**Exercise**
Would you please transcribe the data in full and exactly, excluding images?
[Given entries Boundary: Start]
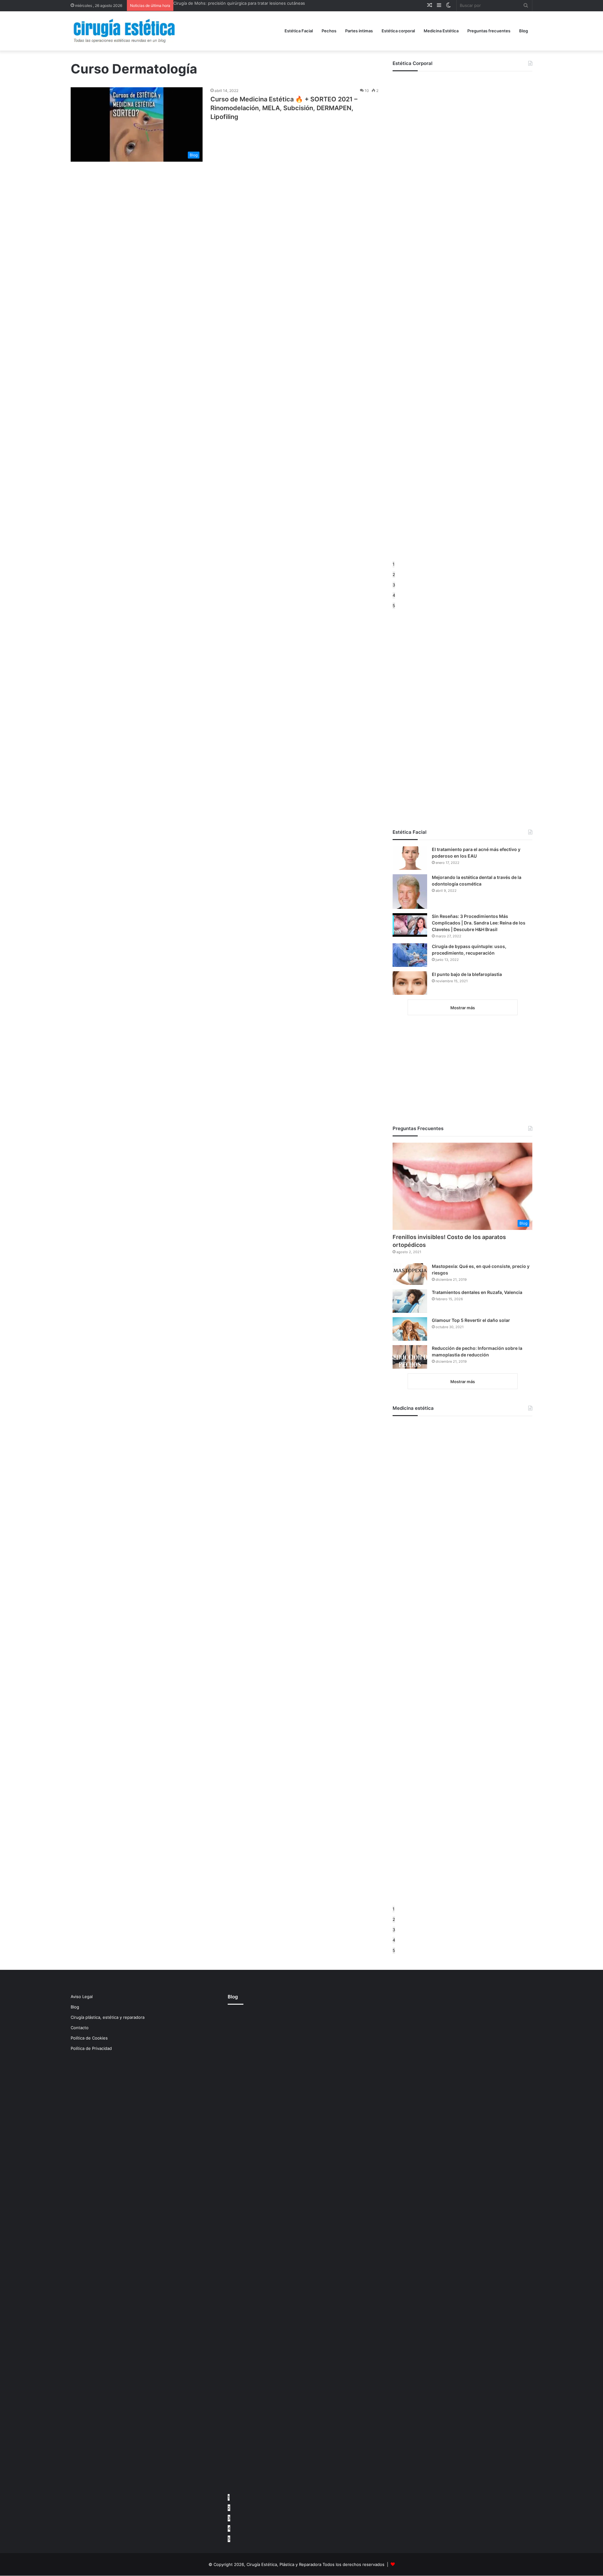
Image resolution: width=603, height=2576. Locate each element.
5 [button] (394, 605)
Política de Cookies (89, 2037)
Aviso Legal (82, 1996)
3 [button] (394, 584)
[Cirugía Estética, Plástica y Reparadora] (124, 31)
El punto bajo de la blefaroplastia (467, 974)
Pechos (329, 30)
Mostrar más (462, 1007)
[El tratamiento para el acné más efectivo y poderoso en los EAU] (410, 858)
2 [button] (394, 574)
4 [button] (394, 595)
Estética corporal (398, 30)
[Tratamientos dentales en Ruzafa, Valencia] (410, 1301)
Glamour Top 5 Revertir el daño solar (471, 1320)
[Given entries Boundary: End]
**Exercise answer**
Image resolution: width=603, height=2576. Locate each element.
5 [button] (394, 605)
Política de Cookies (89, 2037)
Aviso Legal (82, 1996)
3 [button] (394, 584)
[Cirugía Estética, Plástica y Reparadora] (124, 31)
El punto bajo de la blefaroplastia (467, 974)
Pechos (329, 30)
Mostrar más (462, 1007)
[El tratamiento para el acné más efectivo y poderoso en los EAU] (410, 858)
2 [button] (394, 574)
4 [button] (394, 595)
Estética corporal (398, 30)
[Tratamientos dentales en Ruzafa, Valencia] (410, 1301)
Glamour Top 5 Revertir el daño solar (471, 1320)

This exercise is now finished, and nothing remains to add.